Вот подумайте, владелец мельницы зарабатывает деньги только тем, что превращает зерно в муку, размельчает зерно. Не он придумал этот мельничный механизм, не он вырастил это зерно, не он его собрал. Нет, он лишь посредничает между зерном и мукой, получая в результате возможность жить гораздо лучше хлебороба.
Как создать совершенное общество? Вернее — какова его структура?
Я много думал об этом, прочитал социологов (и прошлых, и нынешних), проанализировал деятельность общин (кибуцы, Ауровиль, деревни Кришнаитов…). И вот к какому выводу я пришел.
Такое общество можно создать в одной, отдельно взятой стране. И нельзя создать сразу во всех странах, пока эта совершенная страна не докажет практически свое совершенство.
Сперва надо убрать ядовитый ствол, на котором зиждется наша цивилизация, порочный «эквивалент» человеческих достоинств — деньги. Нельзя мерить человека кусками драгметалла или каменными стекляшками! Человека следует оценивать по делам его.
Мне кажется, что выделение материальных благ (подчеркиваю — МАТЕРИАЛЬНЫХ) надо разделить на три категории:
Первая — те, кто отвечает за будущее человечества и за его духовное и физическое здоровье. Учителя (наставники, воспитатели, истинные гуру); врачи (все, кто имеет отношение к медицине, включая санитарок); ученые (материальное довольствие без различия от ученой степени, академик отличается от кандидата лишь большими правами и возможностями в научной деятельности), работники искусства, имеющие высокий рейтинг среди народа (писатели, артисты, художники, музыканты и т. п.).
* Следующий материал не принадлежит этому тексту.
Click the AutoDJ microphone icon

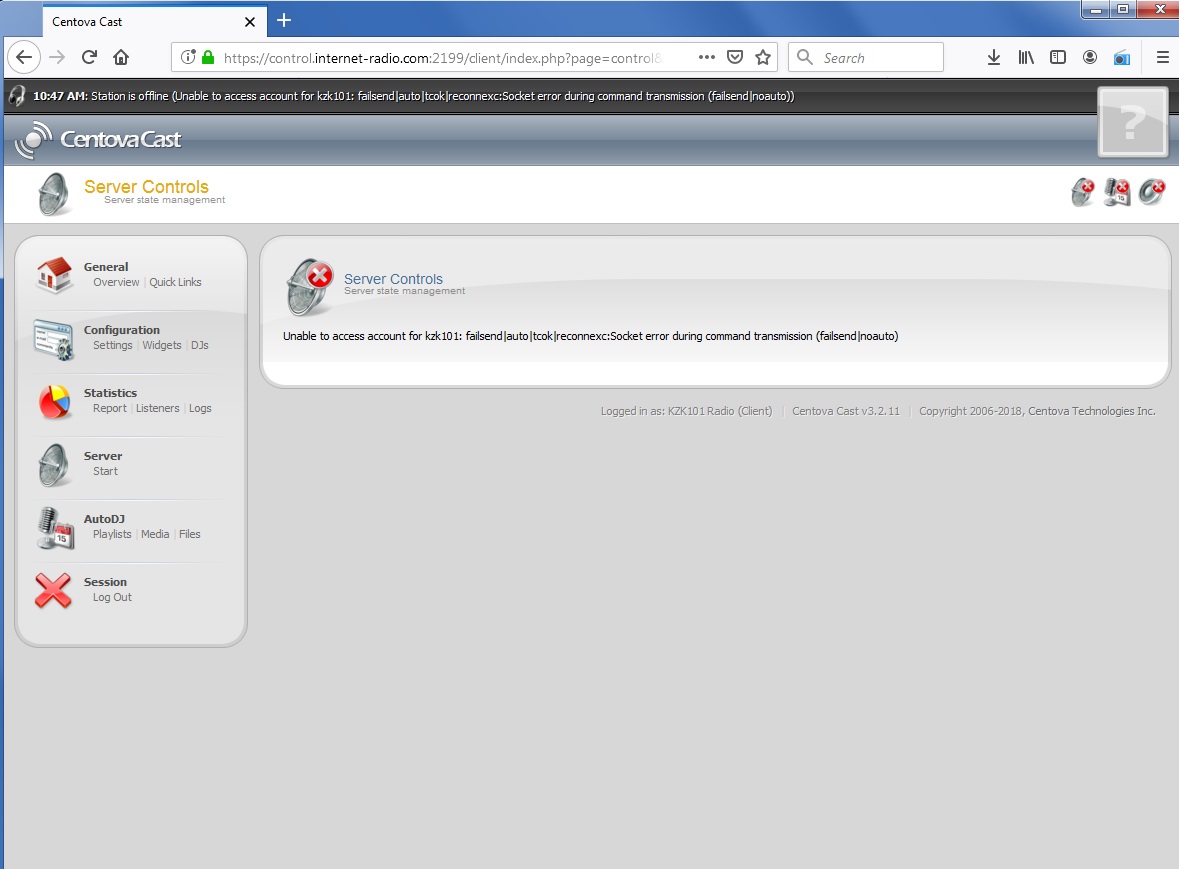tap(54, 527)
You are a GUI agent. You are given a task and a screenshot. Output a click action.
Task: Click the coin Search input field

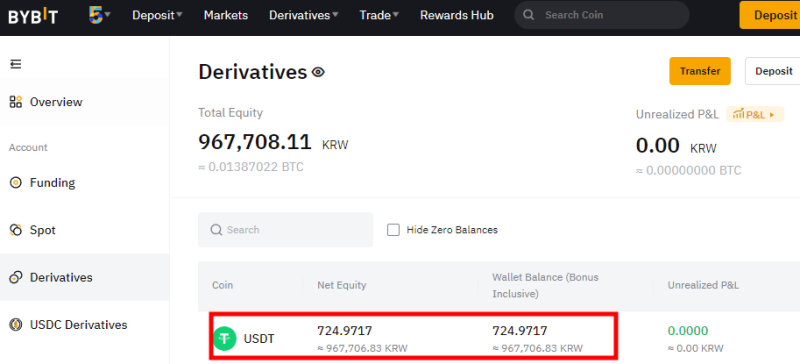coord(286,230)
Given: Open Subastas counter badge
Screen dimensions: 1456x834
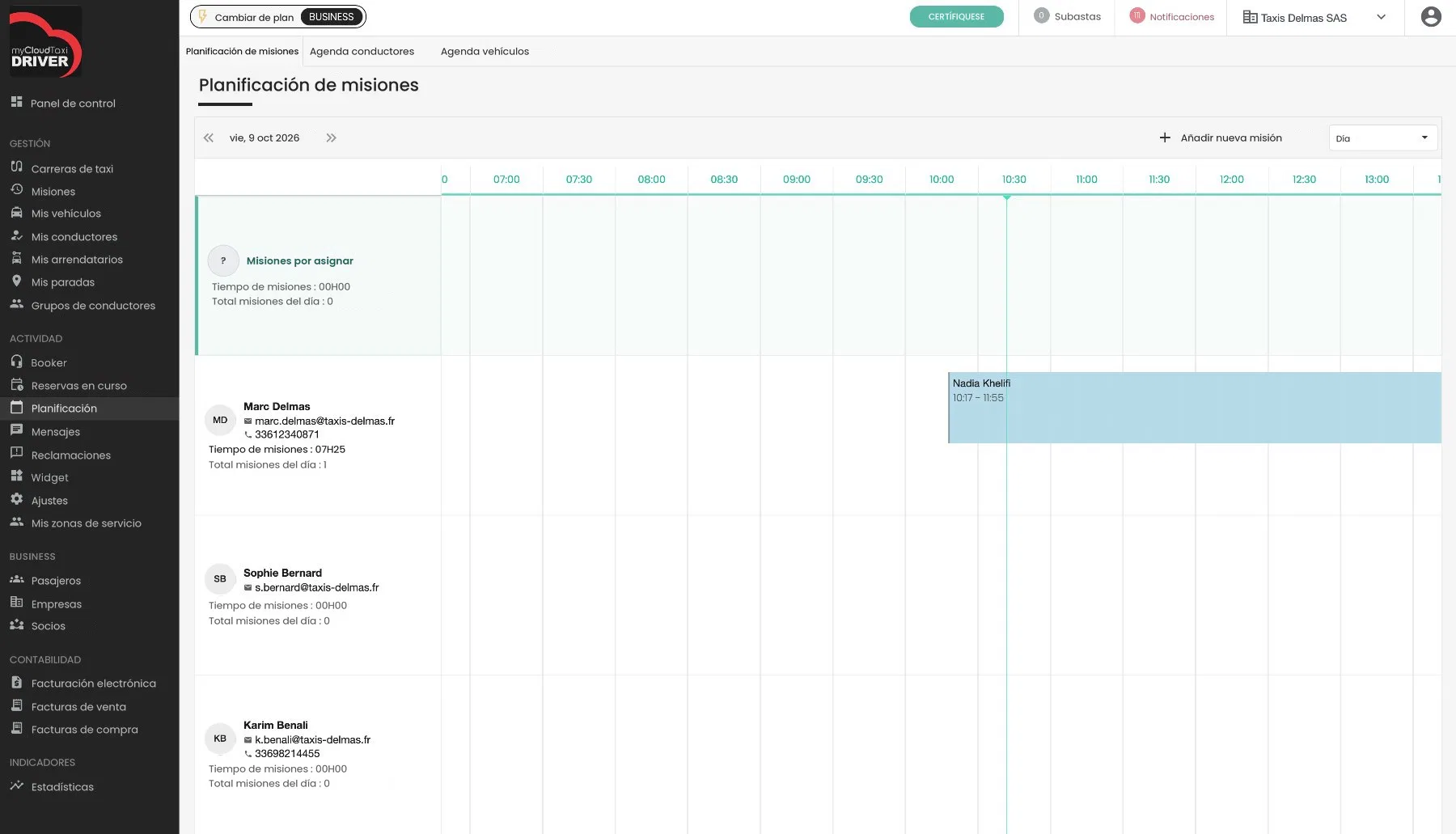Looking at the screenshot, I should click(1041, 16).
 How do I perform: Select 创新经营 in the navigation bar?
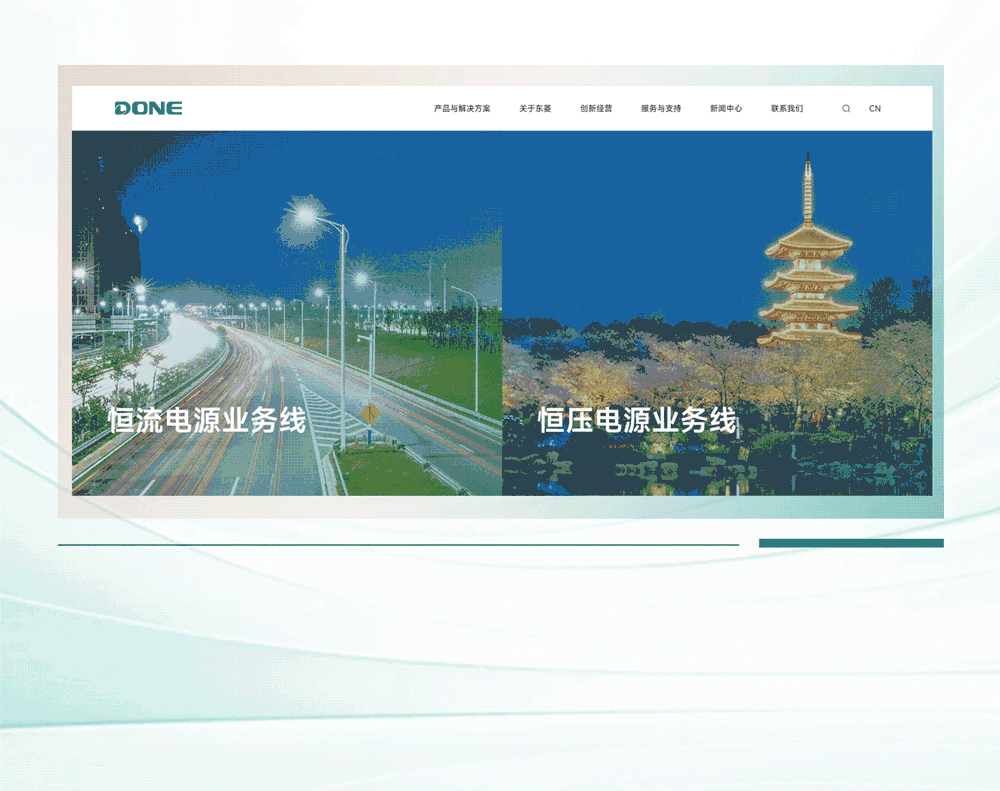pyautogui.click(x=596, y=109)
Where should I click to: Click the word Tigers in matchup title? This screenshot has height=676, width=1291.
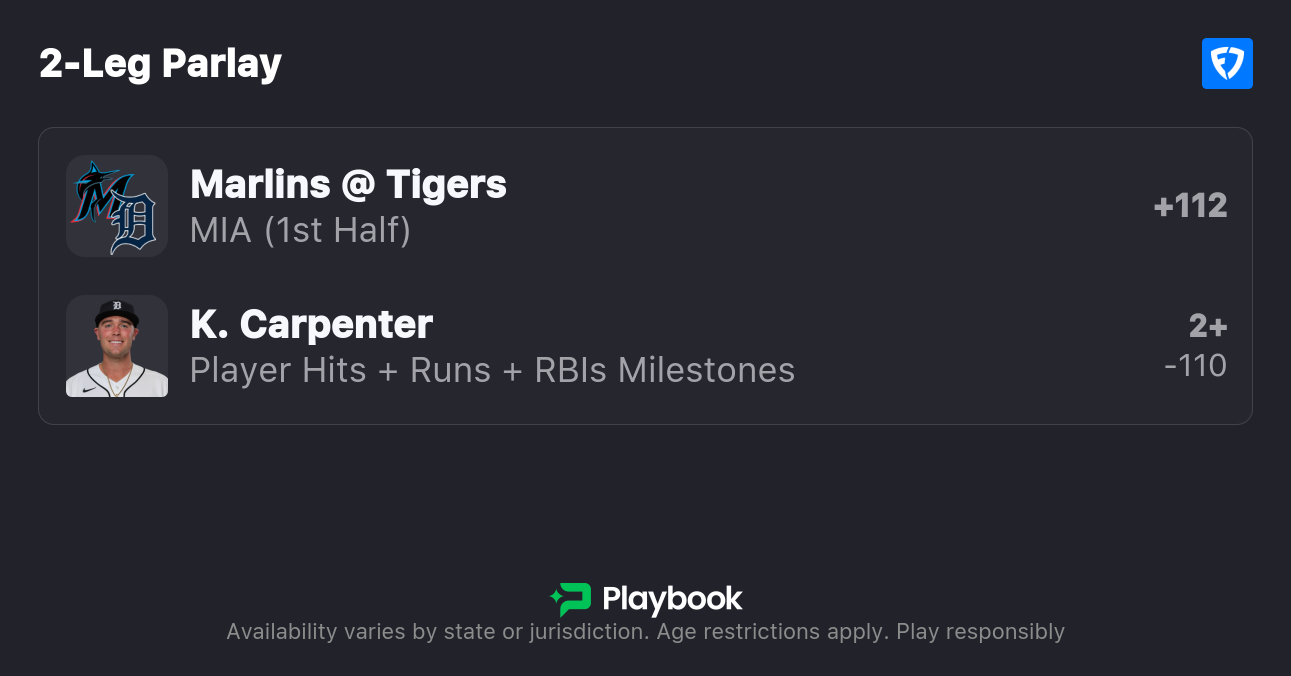(446, 184)
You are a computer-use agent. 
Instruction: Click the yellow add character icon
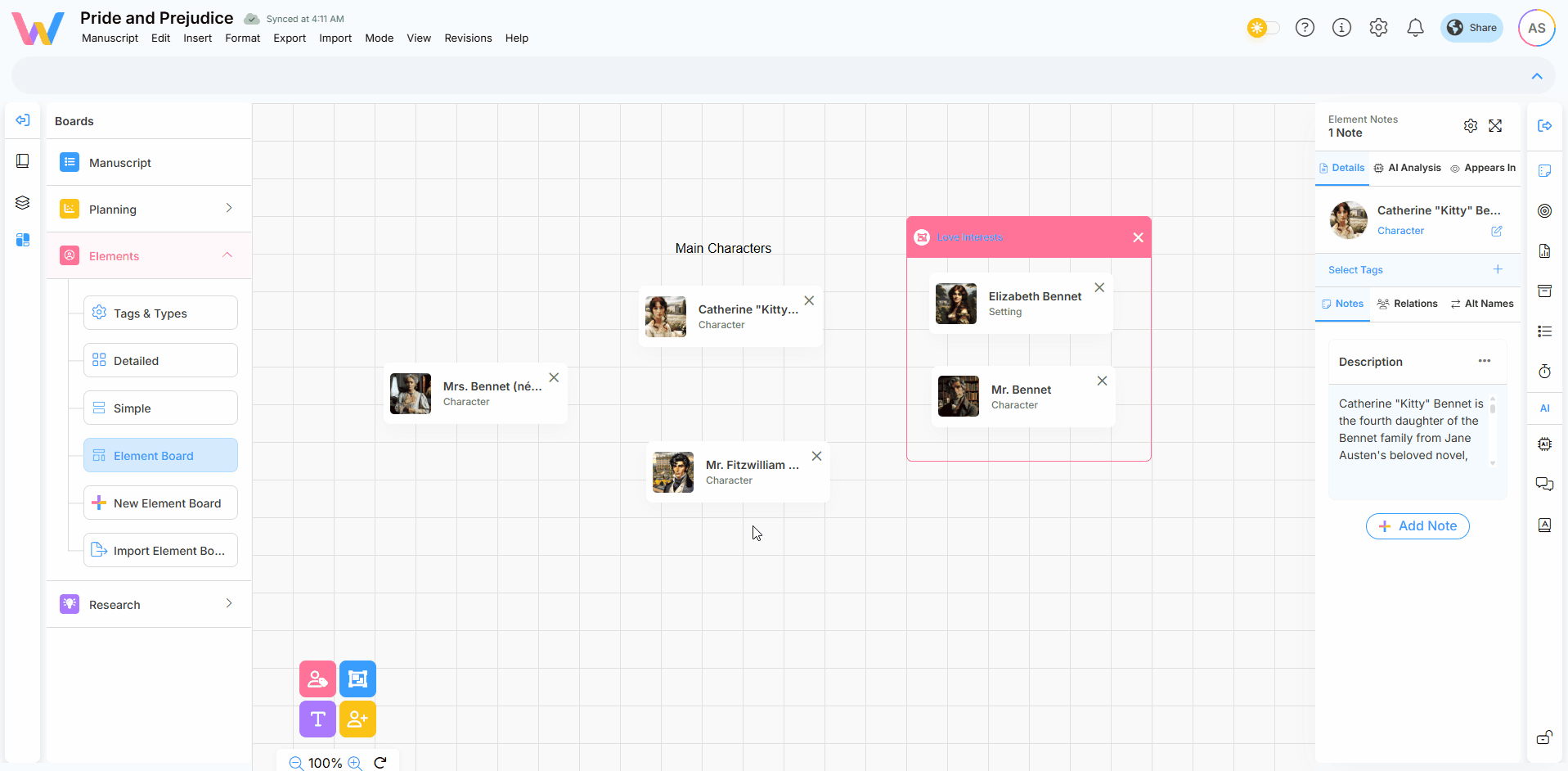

Вторая — основное работающее население всех профессий, включая и космонавтов, и строителей, и работников коммунального хозяйства (без различия между дворником и домоуправом), и геологов, и военных (никакого различия между материальным обеспечением рядового и маршала), и людей творческих профессий, не блещущих гениальностью, а просто способных, талантливых), и администраторов (в смысле — организаторов, координаторов, но ни в коей мере не чиновников, чья шакалья порода пока неистребима), и дипломаты (в эту категорию включаются все, кто работает с другими государствами, а странная каста политиков упраздняется за ненадобностью), и повара, и посудомойки, и разносчики писем, и недееспособные дети, и больные инвалиды, и старики, и студенты, и школьник и, короче, — все, кроме тех, кто войдет в третью категорию.
Третья категория очень простая — тунеядцы и антисоциальные элементы. То есть, преступники, алкоголики, паразиты всякие. Им тоже выделяется полный комплекс материальных благ (жилью, одежда, питание, бытовая техника, пользование общественным транспортом, медицинским обслуживанием и т. д.), но по минимуму. Если человек второй категории может рассчитывать на хорошую квартиру, где для каждого члена семьи отдельная комната с туалетом, изящная мебель, автоматика бытовая, то третья категория вынуждена будет ограничиться «хрущевкой» с простенькой обстановкой.
Чего мы добиваемся таким разделением? Прежде всего конкуренция между людьми становится «людской», духовной. Ясно, что в научном подразделении будут и академики, и лаборанты, но стимул, ведущий человека на академическую вершину, не будет приравнен к персональной машине или зарплате.
Возникнут истинно демократические взаимоотношения между людьми разного социального уровня. Слесарь знает, что от его отзывов зависит признание писателя, артиста, певца… Писатель знает, что от его оценки зависит нахождение слесаря на втором уровне. Учитель знает, что его элитное положение держится только лишь на КАЧЕСТВЕ его работы. Алкоголик знает, что он может стать человеком второго и, даже, первого уровня, стоит лишь взяться за ум.